I got up early, packed, and had a sandwich with the remaining ham, cheese, and bread. I had planned to pack the two oranges I hadn't eaten and take them with me, but when I picked them up I discovered they had rotted. That's the weird thing about Greece - fruit and veg rot within a couple of days, but the bread, ham, cheese, and milk will last for two months or longer. I don't even want to know what kind of super preservatives are keeping them fresh for that long.
I checked out at 10:00am. She hadn't seen / received my email asking to check out a day early, but said it was okay and only charged me for seven nights. (Background: I had previously booked the Blue Star Naxos ferry, which was leaving Naxos that day at 11:55pm - yes, midnight - and arriving in Amorgos at 2:00am the next day. I had booked an extra night at the hotel so I had somewhere to hang out during the day and early evening while I waited to catch the ferry. When I discovered I could get a midday ferry connection, I didn't need the extra night.)
I caught a taxi to the port because I didn't think my legs could handle the walk. I was expecting to have to wait 30 minutes for the taxi to arrive, but he must've been parked around the corner because he arrived in under five minues. Thiis meant I got to the port at 10:30am, a full 1.5 hours before my ferry departed.

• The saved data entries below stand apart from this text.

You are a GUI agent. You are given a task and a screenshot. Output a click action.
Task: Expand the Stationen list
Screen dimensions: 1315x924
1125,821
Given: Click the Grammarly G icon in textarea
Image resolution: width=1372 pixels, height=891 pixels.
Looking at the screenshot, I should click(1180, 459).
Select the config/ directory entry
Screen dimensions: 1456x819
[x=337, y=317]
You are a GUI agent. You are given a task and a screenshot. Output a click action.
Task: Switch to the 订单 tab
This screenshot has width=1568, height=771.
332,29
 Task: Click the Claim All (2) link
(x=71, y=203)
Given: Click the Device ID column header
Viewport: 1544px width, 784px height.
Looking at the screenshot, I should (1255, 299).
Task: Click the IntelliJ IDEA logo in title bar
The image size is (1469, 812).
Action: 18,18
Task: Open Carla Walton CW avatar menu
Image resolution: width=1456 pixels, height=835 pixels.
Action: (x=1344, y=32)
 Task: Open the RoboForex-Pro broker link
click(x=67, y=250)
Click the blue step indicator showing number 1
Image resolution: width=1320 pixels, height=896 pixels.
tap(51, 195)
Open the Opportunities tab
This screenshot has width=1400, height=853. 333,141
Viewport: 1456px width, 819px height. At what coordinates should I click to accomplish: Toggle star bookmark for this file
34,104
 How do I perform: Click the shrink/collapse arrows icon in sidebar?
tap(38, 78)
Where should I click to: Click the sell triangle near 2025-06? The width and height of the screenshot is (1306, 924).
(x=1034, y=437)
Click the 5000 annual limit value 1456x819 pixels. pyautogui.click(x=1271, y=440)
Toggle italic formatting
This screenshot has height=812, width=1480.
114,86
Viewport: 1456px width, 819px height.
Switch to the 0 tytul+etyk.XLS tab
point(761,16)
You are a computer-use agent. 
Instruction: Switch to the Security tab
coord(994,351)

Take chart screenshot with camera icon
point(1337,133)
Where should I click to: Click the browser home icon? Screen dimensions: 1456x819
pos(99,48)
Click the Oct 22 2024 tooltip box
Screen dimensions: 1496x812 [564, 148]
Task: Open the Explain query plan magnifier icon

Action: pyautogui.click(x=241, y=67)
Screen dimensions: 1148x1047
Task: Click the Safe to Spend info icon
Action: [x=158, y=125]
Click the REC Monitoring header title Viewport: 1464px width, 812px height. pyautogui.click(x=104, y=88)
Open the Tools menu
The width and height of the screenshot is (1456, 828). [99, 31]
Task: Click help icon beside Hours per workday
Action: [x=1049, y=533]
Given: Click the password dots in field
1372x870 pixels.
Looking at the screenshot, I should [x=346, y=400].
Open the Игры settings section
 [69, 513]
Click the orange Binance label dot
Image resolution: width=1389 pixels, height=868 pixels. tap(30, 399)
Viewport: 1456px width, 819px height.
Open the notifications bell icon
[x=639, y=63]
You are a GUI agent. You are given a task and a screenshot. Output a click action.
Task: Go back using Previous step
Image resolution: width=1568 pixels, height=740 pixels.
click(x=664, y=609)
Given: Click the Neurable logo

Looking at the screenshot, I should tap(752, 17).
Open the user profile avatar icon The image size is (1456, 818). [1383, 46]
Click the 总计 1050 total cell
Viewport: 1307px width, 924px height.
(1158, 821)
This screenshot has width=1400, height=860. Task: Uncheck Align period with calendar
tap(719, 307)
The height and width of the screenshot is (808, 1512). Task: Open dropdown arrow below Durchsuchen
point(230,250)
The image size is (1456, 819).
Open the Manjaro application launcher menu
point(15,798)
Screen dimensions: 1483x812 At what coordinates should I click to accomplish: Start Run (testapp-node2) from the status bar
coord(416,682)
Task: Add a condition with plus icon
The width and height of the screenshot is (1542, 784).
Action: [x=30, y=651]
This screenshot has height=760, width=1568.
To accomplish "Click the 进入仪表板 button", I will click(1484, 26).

The port has a covered waiting area, but it's open to the weather. A storm was blowing in and it was fucking cold. I mean, yeah, 17C and windy, but fucking cold for Greece. I tucked in behind a pillar to get out of the direct wind and waited. Three ferries came and went. By the time my little ferry arrived, I was shivering. Only 15 people boarded, so we were off like a shot. I found my seat then decided to get a hot coffee to warm up. By the time I got to the cafe the boat was heaving up and down and lurching sideways in the heavy seas. I got my coffee but had a helluva time getting back to my seat without spilling it.
I'm pretty good on the water but after an hour I was starting to feel a bit seasick. So, I was glad to hear / feel the engines power down as we approached Katapola harbour. I got off the ferry and my driver was waiting. He bundled me into the van and drove me to the hotel in Tholaria, in the hills above Aegiali.
I had forgotten how mountainous Amorgos is. The roads are barely big enough for two vehicles to pass, and there are wicked switchbacks as you climb over the mountains. Amorgos is a rocky island, with red rocks and sand from iron deposits. The only green is from hardy weather-beaten thorny shrubs and scrubby trees. There are usually goats everywhere - in the hills, on the road - but today there were only a few out and about. Most were probably hunkered down somewhere out of the wind. Still, the island is beautiful and I had a smile on my face the entire drive.
I checked in at the hotel and settled in. The hotel is situated at the entrance to the village of Tholaria, up in the hills. The views are amazing. However, the wind was crazy.
The room is amazingly clean and stylist. I think it was recently renovated because it has almost a Scandi vibe.
A really nice touch was the complimentary raki:
After settling in, I went to the hotel restaurant to catch a late lunch / early dinner. They explained that the restaurant wasn't fully open yet, because it was so early in the season - which seems to be the theme of this trip - but they had a few dishes prepared for guests. One of the first dishes she mentioned was goat stew. Ding ding ding! I knew from previous visits that Amorgos had fantastic goat dishes, so that's what I ordered.
After eating, I walked up into the village to try to find a market where I could buy beverages and snacks. I tried to go into a cafe which also served as a market but the half-door was locked. I was reaching inside to undo the lock - which made me feel a bit like a thief breaking in - when an old man came over to let me in. It was basically his living room and I had interruped him while was having a smoke and a drink and watching TV. I bought a couple of beers for later, but I felt weird and left without looking around much.
Back at the hotel I was still feeling chilled so I had a long, hot shower. I try not to waste water in Greece - or anywhere - but I really needed to warm up. It felt so good! After that I got into my jam jams and climbed into bed and checked out the TV offerings. There are five channels. Sadly, my Greek TV drama is not available on any of them.
I read a bit of "Mythos" by Stephen Fry to pass the evening. It's his modern, cheeky retelling of Greek myths / the origin stories of the Greek gods. It was amusing but a bit like reading Genesis in the bible - so and so begat so and so, and so and so begat so and so. There was an awful lot of sibling fucking, though. That made it more interesting.